Adapting to new technologies isn’t a choice for association executives; it’s a necessity. Beyond the charge of managing effective associations, we serve an important role model function for our members. REALTORS® look to us for best practices involving which tech tools we use and how we employ them in our daily business practices. They are also influenced by our use of social media and other nontraditional, tech-related marketing techniques.
Even if we can’t troubleshoot all tech issues ourselves, we should be able to direct our members to reliable sources of information.
So what does that mean? First of all, the basics:
- Be sure your association budget allows for maintaining and occasionally updating your technology resources, including computers, software, smart phones, and tablets used by staff.
- Offer training. It’s no use to provide smart phones if your staff doesn’t know how to download an app. The same holds true for the latest accounting and database management software.
- Don’t hold out on investing in technology, like purchasing iPads or tablets, or developing a local market data app—your members are using them! Remember your function as a role model and resource. Anticipate your members’ needs and help them integrate technology into their business.
- Listen for the technology buzz among your members. Get a feel for their questions and deficiencies when it comes to technology and respond to them by providing classes, workshops, articles, or other educational opportunities your members appreciate.

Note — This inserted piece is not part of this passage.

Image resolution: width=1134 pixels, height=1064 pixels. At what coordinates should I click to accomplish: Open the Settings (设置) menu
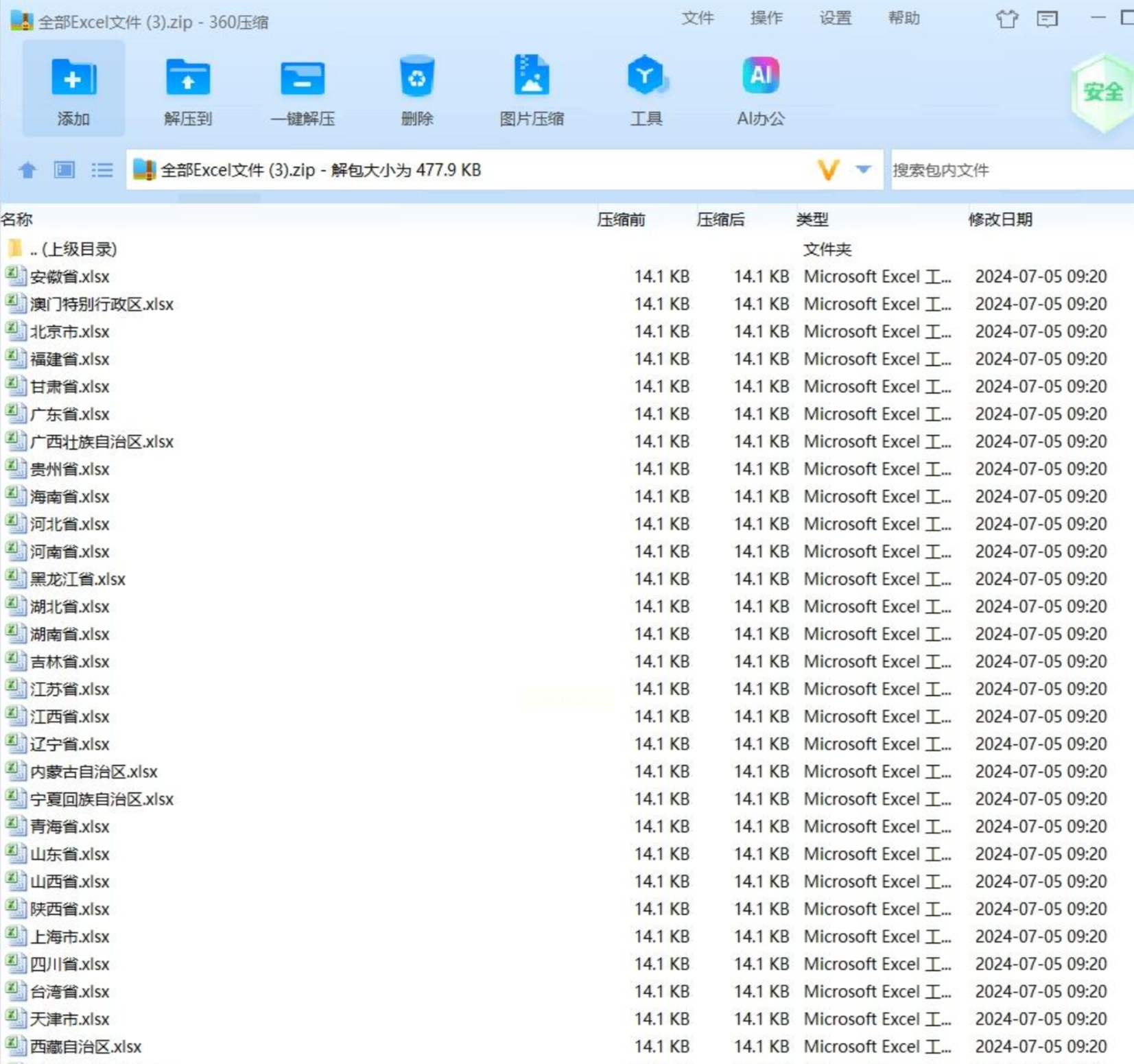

- Teach best practices on how to use common tech tools effectively, and develop technological capabilities. There’s a big gap between having a Facebook page and knowing how to use it as a profitable marketing technique.
- Dig beyond technologies you use every day to find the tools members would find useful. For instance, educate your members on how using listing syndication to display listings automatically across a variety of important real estate Web sites can make them more competitive.
- Keep it fun! Don’t limit your association’s use of social media to promoting classes or events. Demonstrate your technological proficiency by engaging members in conversations via social media.
- Re-tweet helpful member Twitter messages; “like” posts you find worthwhile on members’ Facebook pages; and comment on blog posts. Compliment your members who make meaningful use of social media and invite them to do the same!
- If you’ve created a blog, use it to spotlight your personality with short and simple postings on market reports, the importance of education, or topics members ask about—really, anything on which you have expertise.
Share what works for you. If you have a favorite app or a preferred type of smart phone, tell your colleagues why. Having the conversation helps keep us all aware of new trends and best practices, better positioning us to do what we do best—serve members.
On another note, it was wonderful seeing so many familiar (and new!) faces at this year’s AE Institute in Louisville. Thank you to the tremendous group of NAR staff and association volunteers who orchestrated the programming and events for the centennial celebration. It was a privilege to be with you all.